Everyone—absolutely everyone—was pressed to the front of the dining room, looking out the window. Something must have been happening outside, but Amy didn't care. This was her chance. Instead of heading back to the table, she went through the kitchen. The cooks didn't even notice. They were too busy trying to find out what was going on. Amy found the service door and escaped.

She felt bad she hadn't thanked Jim for sticking up for her, but it couldn't be helped. At least, he wasn't out of pocket anything, so she didn't feel like a thief. For the time being, she was still just a fugitive.

***

Being human was an illusion. When he paid the attendant at the gas station or ordered a BLT for lunch, people saw him as just a normal person. But they were fooled. Dr. Horus Benning had died years ago. The sunshine and the bright azure sky were reminders of how much he had been altered.

He was unable to look at these wonders of God's glory without squinting.

He had been forged in darkness as darkness.

Ghost or spirit, five letters, as a crossword clue might read.

The answer: shade.

That's what he had become a shadow. An absence of light that slid along the wall and the pavement and nobody paid much mind to. He was a lack of presence. When he left that gas station or that diner, no one remembered he had been there.

And mile after mile, Horus had traveled his non-being in pursuit of the Kyles. Follow the dots. That was his only thought. Follow the dots.

The yellow dots marking the Kyles buzzed about the computer screen, guiding him to his destiny. Drawing him to his fate as an agent of God.

They were moving slowly. They were in no hurry to get anywhere, it seemed. He caught up with the closest cluster in a nameless suburb of Odessa, Texas.

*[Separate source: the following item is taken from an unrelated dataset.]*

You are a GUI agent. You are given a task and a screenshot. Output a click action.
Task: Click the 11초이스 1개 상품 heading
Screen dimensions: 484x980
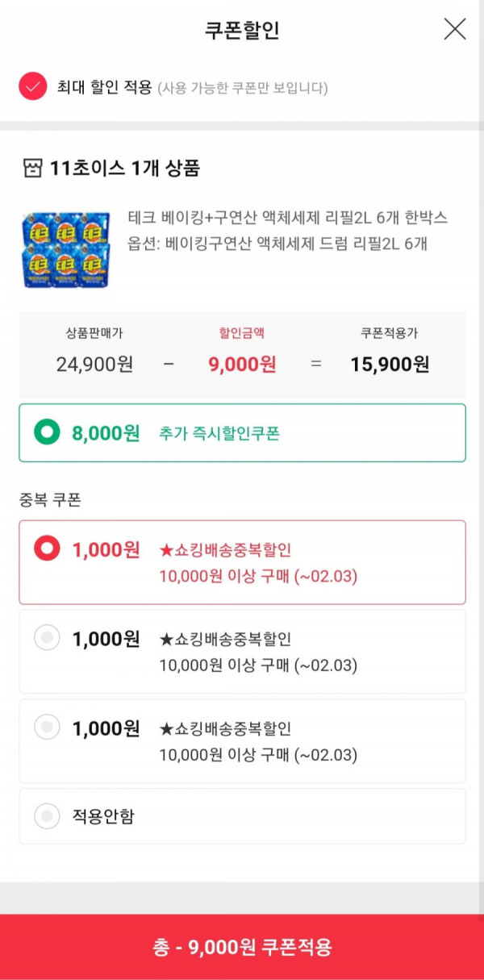(x=125, y=169)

At first, he thought he must be mistaken. The two men sitting in the Chevy Blazer wore cowboy hats and had none of the familiar trappings of the Kyles. But it was the noses that gave them away.

The identical roman noses, which scooped down as though the faces were fixed in permanent sneers.

They were parked at the side of the main street, in front of a liquor store. Horus waited on the opposite side watching them through the car's side mirror. Lunchtime traffic made the area busy. Cars passed and parked and drove away again. People came in and out of the restaurants, sometimes patting their bellies with fullness, sometimes carrying take out bags. But the Kyles just sat in their truck.

It looked like they would stay there the rest of their lives, a rapidly shortening timeframe Horus hoped, until something changed. It were as though a bell Horus couldn't hear had gone off, setting the men in motion.

The two devils leapt from their truck. The way they patted at their jackets, checking to make sure the contents were in place, suggested they were armed. The Cowboy Kyles crossed the road weaving through the cars as though they were invincible—immortal.

Horus got out of his SUV and wandered up the sidewalk, willing himself not to be seen by the people who passed him.

"I am nothingness," he whispered to himself and the more he repeated it out loud, the more eyes turned away from him.

The Kyles were on the sidewalk in front of a steak house.

Horus spoke, raising his voice to make sure he was heard. "Excuse me do you have the time."

Cowboy Kyle Number One turned toward him and Horus jammed the sword up through his stomach and into his chest cavity.

Cowboy Kyle Number Two went to draw the gun from his shoulder holster, but Horus already had his Beretta raised. Like a boxer giving the old one-two, that had been his only plan as he left the car. Sword-gun. One-two.

The bullet caught Cowboy Kyle Number Two in the chest and the sound of the street turned to a ringing alarm. The mouths of people were screaming. Horus threw himself back in his SUV and tore off. A passerby had his own handgun and put a shot into the fender. Horus swerved onto the sidewalk and clipped him, sending the body sprawling. Horus was sorry to have to hurt someone who didn't wear that demon's face, but no one could stand in the way of God's will.

He swerved through the corner, and then another, and soon he disappeared like he had never been there.

Horus charted a course to the next dot.